§ PAGE TEXT:

↓↓↓

# How long do garden hoses last??



## matticus (6 Jan 2023)

I think the recent sub-zero spell might have been the beginning of the end for ours. (yes of course one should keep the poor things indoors, warm and well-fed.)

It's become almost impossible to coil-up nicely, and has a kink sharp enough to restrict flow.

What is a good innings? I hate throwing things away, but if it's time... it's time ...


----------



## bobzmyunkle (6 Jan 2023)

How long do garden hoses last??​About as long a a piece of string.


----------



## Bonefish Blues (6 Jan 2023)

Depends on the colour and where they're stored. Get a black one, ideally, and store it out of sunlight and you'll be golden. Green/pale colours in sunlight, not so much.


----------



## Alex321 (6 Jan 2023)

We've had garden hoses for over 20 years, that are still usable.

Try running some warm water through it, and coiling it while still warm. That may well refresh it enough to continue being useable for a while.


----------



## All uphill (6 Jan 2023)

matticus said:


> I think the recent sub-zero spell might have been the beginning of the end for ours. (yes of course one should keep the poor things indoors, warm and well-fed.)

↑↑↑

§ SUPPLIED DATA:
↓↓↓

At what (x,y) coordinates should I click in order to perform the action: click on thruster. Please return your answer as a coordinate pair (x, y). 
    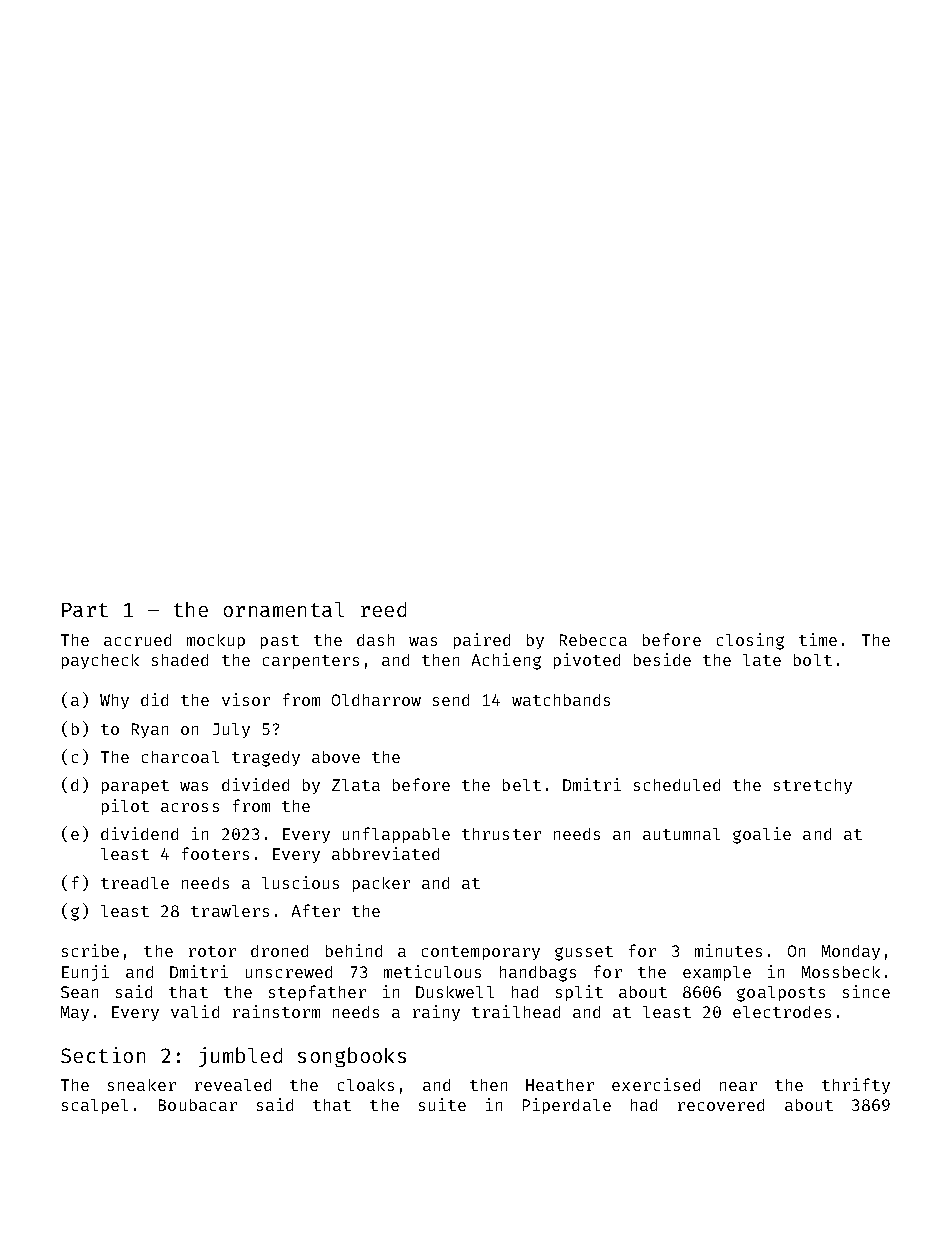
    Looking at the image, I should click on (501, 834).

↑↑↑

§ WORK INSTRUCTIONS:
A) List the usernames of everyone who posts in the garden hose thread.
B) Condense the paragraph of the garden hose thread that begins "Depends on the colour and where they're stored" into one shorter sentence, keeping its main facts.
C) Carry the garden hose thread forward from the quoted post by matticus that closes it.

§ RESPONSES TO THE TASKS:
A)
matticus
bobzmyunkle
Bonefish Blues
Alex321
All uphill

B) Hose life depends on color and storage: a black hose kept out of sunlight lasts well, while green or pale ones left in the sun do not.

C)
> 
> It's become almost impossible to coil-up nicely, and has a kink sharp enough to restrict flow.
> 
> What is a good innings? I hate throwing things away, but if it's time... it's time ...



It may soften with warmer weather, which will help it roll better and ease out the kink.

Ours has recently celebrated its twelfth birthday.


----------



## ColinJ (6 Jan 2023)

That has just reminded me that forgot open the tap on the end of the hose in my back yard before that recent freezing spell. I am pretty sure that the hose will be split as a result of my negligence...


----------



## matticus (6 Jan 2023)

Bonefish Blues said:


> Green/pale colours in sunlight, not so much.



_Now _you tell me ...


----------



## matticus (6 Jan 2023)

ColinJ said:


> That has just reminded me that forgot open the tap on the end of the hose in my back yard before that recent freezing spell. I am pretty sure that the hose will be split as a result of my negligence...



I may have good news for you: this does not cause splits. (speaking from .... er ... many years of hard frost experience ... ) :P


----------



## matticus (6 Jan 2023)

Alex321 said:


> We've had garden hoses for over 20 years, that are still usable.
> 
> Try running some warm water through it, and coiling it while still warm. That may well refresh it enough to continue being useable for a while.



The trouble there is it's proably only practicable in the upstairs bathroom. The large consequent hassles involved make buying a new one _highly _attractive ...


----------



## Bonefish Blues (6 Jan 2023)

matticus said:


> _Now _you tell me ...



You never wrote, never rang...


----------



## T4tomo (6 Jan 2023)

How long do garden hoses last??

About 10-50 metres....


----------



## cougie uk (6 Jan 2023)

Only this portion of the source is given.